Low H3K4me3 at promoters only mildly affects transcriptional induction output

Previous work established that lack of Cfp1-dependent H3K4me3 at constitutively active gene promoters does not drastically alter steady-state transcription in ES cells [28]. However, H3K4me3-mediated recruitment of Taf3 is reported to be crucial for transcriptional induction upon doxorubicin treatment in HCT116 cells [37]. We therefore tested whether altered H3K4me3 patterns affect the transcriptional response to doxorubicin. First, we checked that early response to doxorubicin was intact in Cfp1-/- ES cells by confirming that p53 stabilization, phosphorylation and binding to the Cdnkn1a locus was indistinguishable between WT and Cfp1-/- ES cells (Figure S3A,B in Additional file 4). We then performed RNA-Seq experiments in Cfp1-/- ES cells treated or untreated with doxorubicin and looked for differential expression of genes that are inducible in WT ES cells. Many genes, including Mdm2, Btg2 and Wnt9a, were induced appropriately in the mutant cells (Figure S3C in Additional file 4). Others appeared to be affected in their transcriptional response, but this effect was generally mild and gene-dependent, with very few genes showing complete lack of activation or repression (Figure 2A-C). We also observed minor defects in genes repressed by doxorubicin (Figure 2A,B), but confirmed that Nanog responded properly in both treated WT and treated Cfp1-/- ES cells (Figure 2D).
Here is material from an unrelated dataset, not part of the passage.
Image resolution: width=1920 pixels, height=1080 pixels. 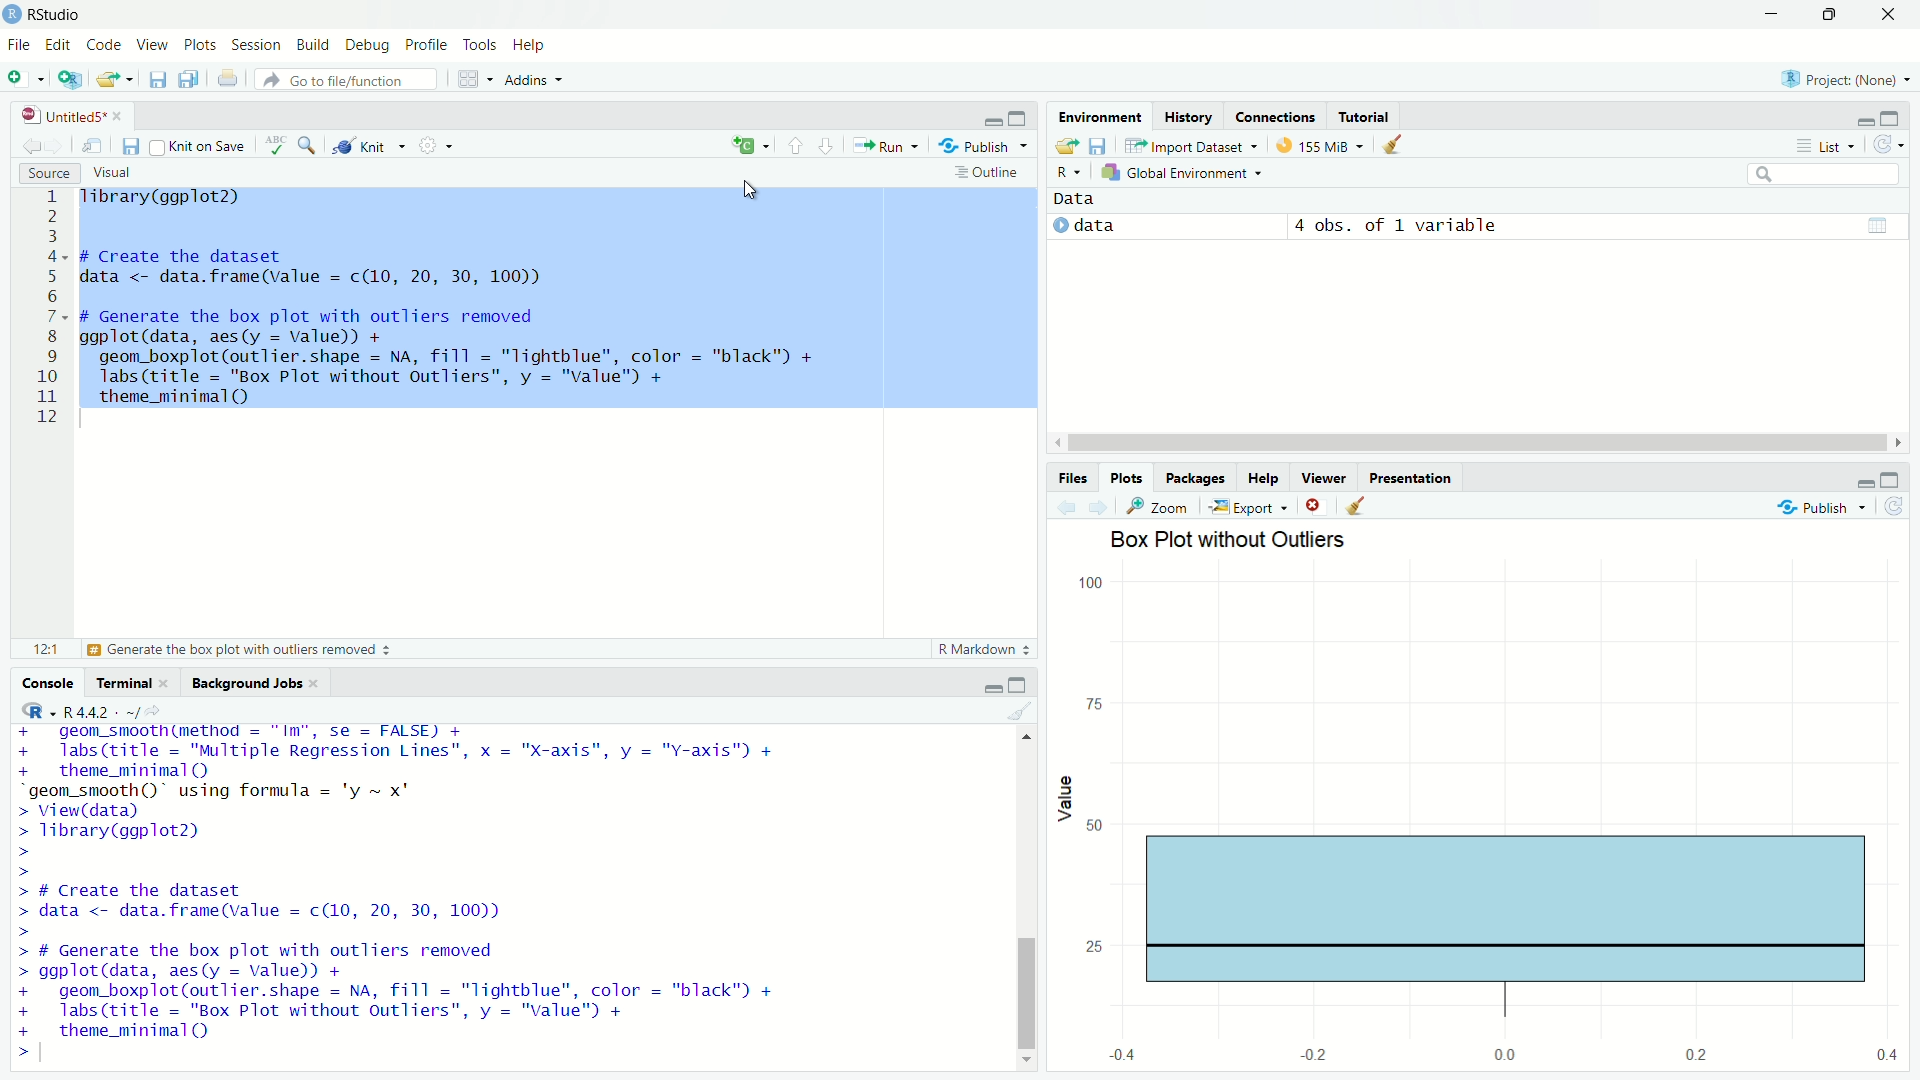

To exclude the possibility that Cfp1-deficiency affects global transcription in response to doxorubicin treatment, we performed absolute quantification RT-qPCR experiments. For this, we normalized transcript abundance to a spiked-in standard instead of an endogenous transcript (see Materials and methods for details) as described in [38]. In this setting, we also observe efficient Cdkn1a and Mdm2 induction, as well as Nanog and Sox2 repression in doxorubicin-treated WT and Cfp1-/- ES cells (Figure 2E,F). Our results suggest that Cfp1-dependent H3K4me3 plays a minor role in ensuring appropriate expression of inducible genes. The biological significance of modest deregulation at specific genes is, however, uncertain.

Figure 2
figure 2

Decreased H3K4me3 at regulated promoters mildly affects transcriptional output. (A) Heatmap comparing gene expression changes (as log2 fold change) induced by doxorubicin treatment in WT and Cfp1-/- ES cells as determined by RNA-Seq. (B) Dot plot comparing gene expression differences in WT and Cfp1-/- ES cells. Genes were sorted on the basis of their log2 fold change upon doxorubicin treatment in WT ES cells (most upregulated gene on the far left, most downregulated gene on the far right). The log2 fold changes (untreated (untr) versus doxorubicin treatment (Doxo)) are plotted for WT (blue) and Cfp1-/- ES cells (red). (C) Genome browser screenshots representing RNA-Seq signal (as normalized read count) in WT ES cells (untreated in blue, treated in black) and Cfp1-/- (untreated in pink, treated in red) ES cells at the Cdkn1a locus. (D) Same as (C) for the Nanog locus. (E) Absolute quantification of Cdkn1a and Mdm2 mRNA levels in WT (untreated in blue, doxorubicin-treated in black) and Cfp1-/- ES cells (untreated in pink, doxorubicin-treated in red) by RT-qPCR. Expression levels are normalized using an RNA spike-in standard (ERCC-00074) and then expressed as fold induction compared with the untreated value. The ERCC-00130 standard is shown as control. Data are represented as mean ± standard deviation, n = 4. P-values were calculated using two-tailed Student’s t-tests: *P < 0.05, **P < 0.01; P > 0.05 is not significant (ns). (F) Same as (E) for Nanog, Sox2, Pou5f1, Gapdh, and Actb mRNA levels. Lmna and ERCC-00096 are shown as controls.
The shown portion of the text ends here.